OKTA event hook failing for POST request after successful verification is performed by sharing the { “verification” : “value_from_header” } in the GET request.
The URL is in the power automate. GET request is successful and when a actual user is added the POST request fails with “Event hook delivery failed-401 unauthorized from POST”
When the hook has a test payload to send to the URL that POST request is successful too. But when the actual event happens user adding or removed the event hook delivery fails.
Tried with Postman to test the URL and works absolutely file for both GET and POST.
Hello,
First, let’s address the verification process. When you register an event hook, Okta sends a one-time GET verification request to your endpoint, passing a verification value. Your service needs to send back this verification value to confirm that you control the endpoint1. Since your GET request is successful, it seems the verification process is working as expected.
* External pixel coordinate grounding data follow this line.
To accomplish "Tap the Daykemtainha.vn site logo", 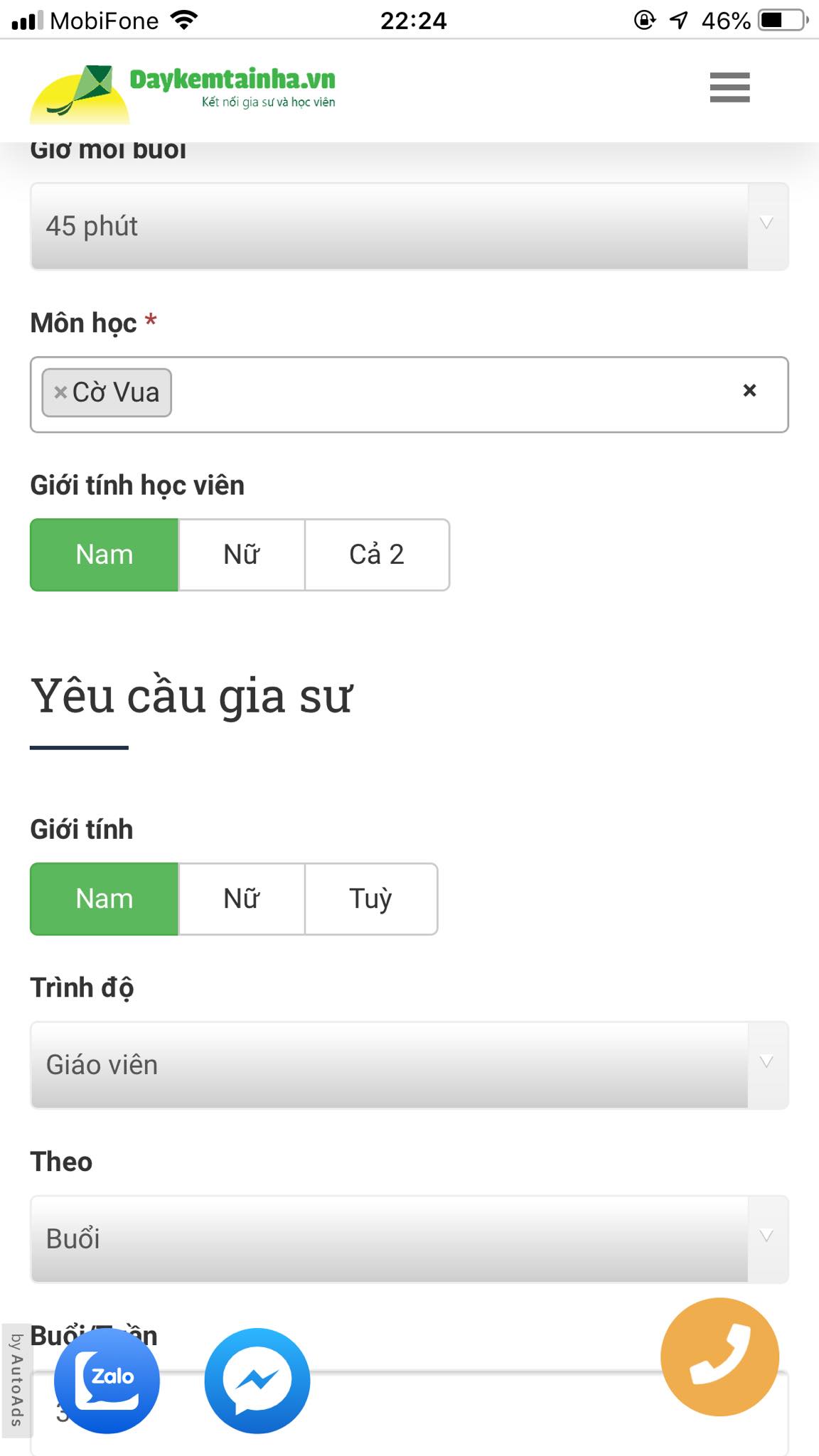I will tap(183, 90).
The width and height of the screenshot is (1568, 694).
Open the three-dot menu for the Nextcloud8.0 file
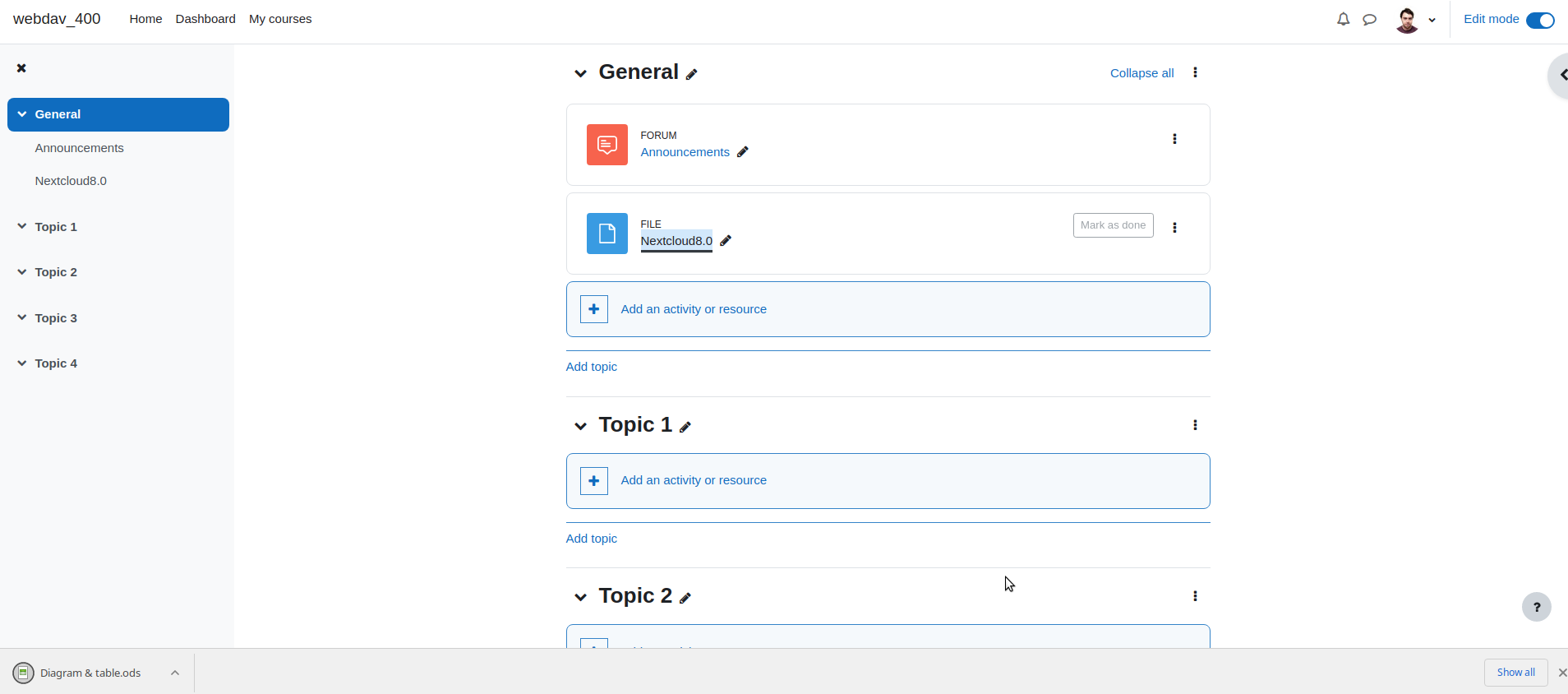(1174, 228)
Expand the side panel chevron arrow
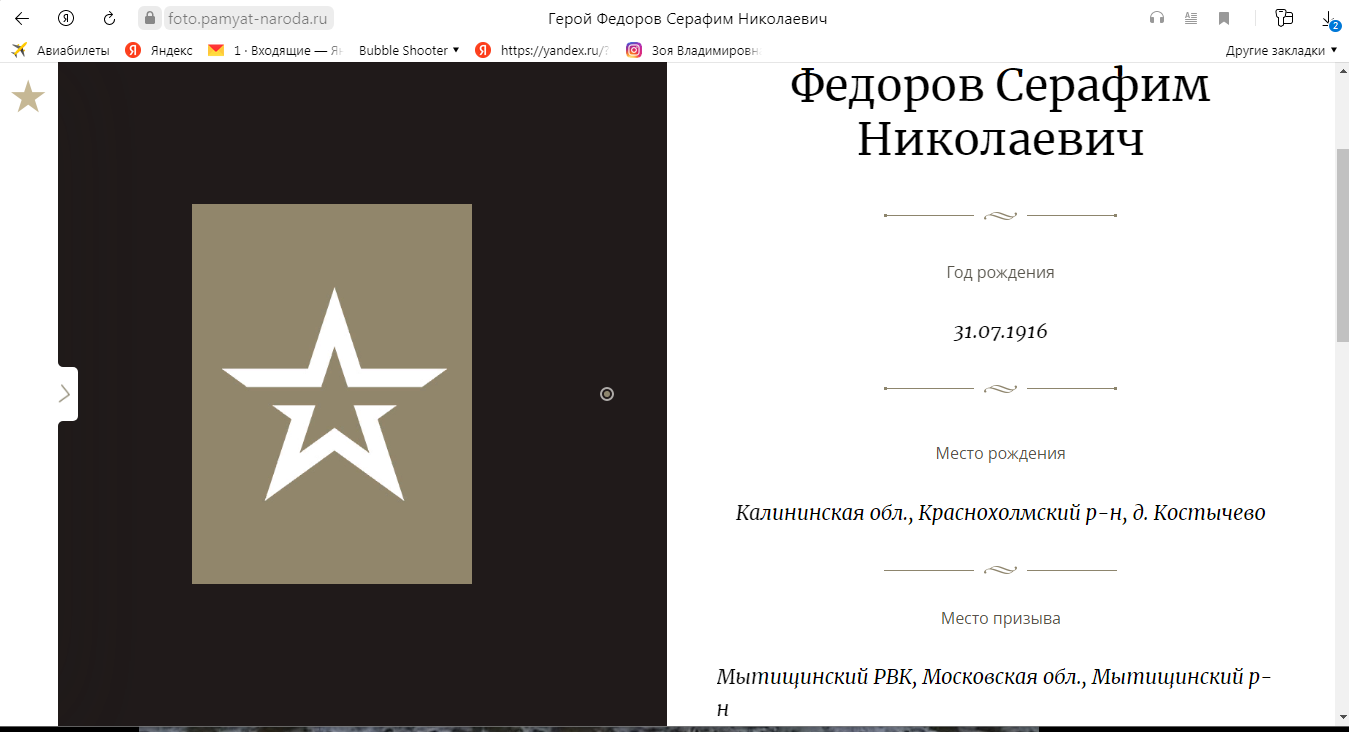Image resolution: width=1349 pixels, height=732 pixels. [66, 394]
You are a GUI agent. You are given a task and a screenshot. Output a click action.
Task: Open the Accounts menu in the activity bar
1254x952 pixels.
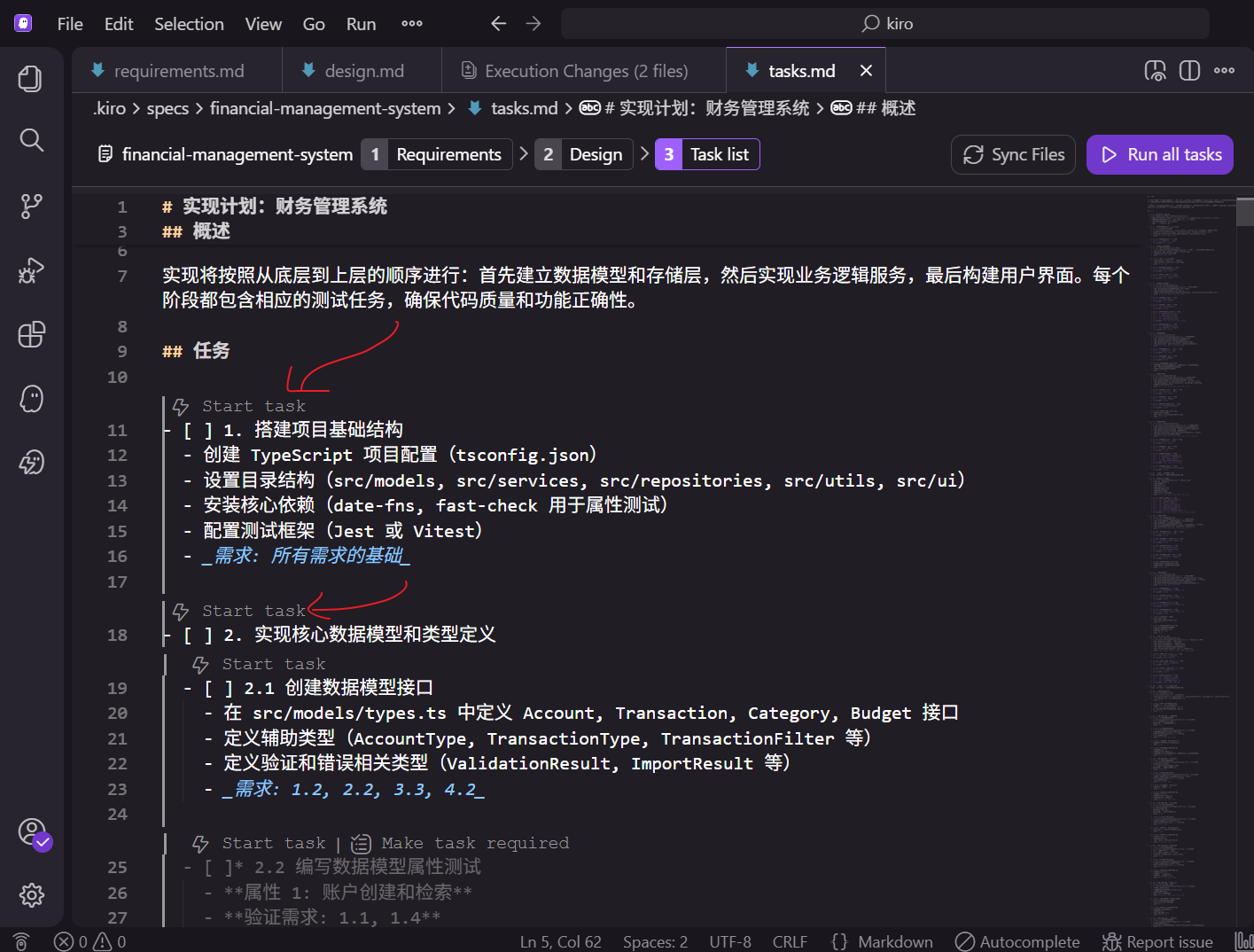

Now, let’s focus on the POST request. The fact that it works with a test payload but fails during actual events suggests that there might be a difference in how the requests are handled. Here are a few steps to consider:
Authentication and Authorization:
Ensure that your endpoint handles authentication correctly. The 401 unauthorized error indicates an authentication issue. Double-check the authentication method (e.g., API key, OAuth token) used in your POST request.
Verify that the user context (added or removed) doesn’t affect the authorization process. Sometimes, different user contexts may have different permissions.
Best Regards
davidbland889
Exactly again confirming to what you said the one time GET works with right value exchange and handshake , I don’t understand what is the difference from a test post request to the actual event post because the former passed and the later fails.
The webhook is hosted in Microsoft power automate. The webhook itself has a SAS token which is used while sending a post request, how else do we handle the authentication?
When the event is created in the OKTA is there an explicit step that needs to be performed for authentication specific?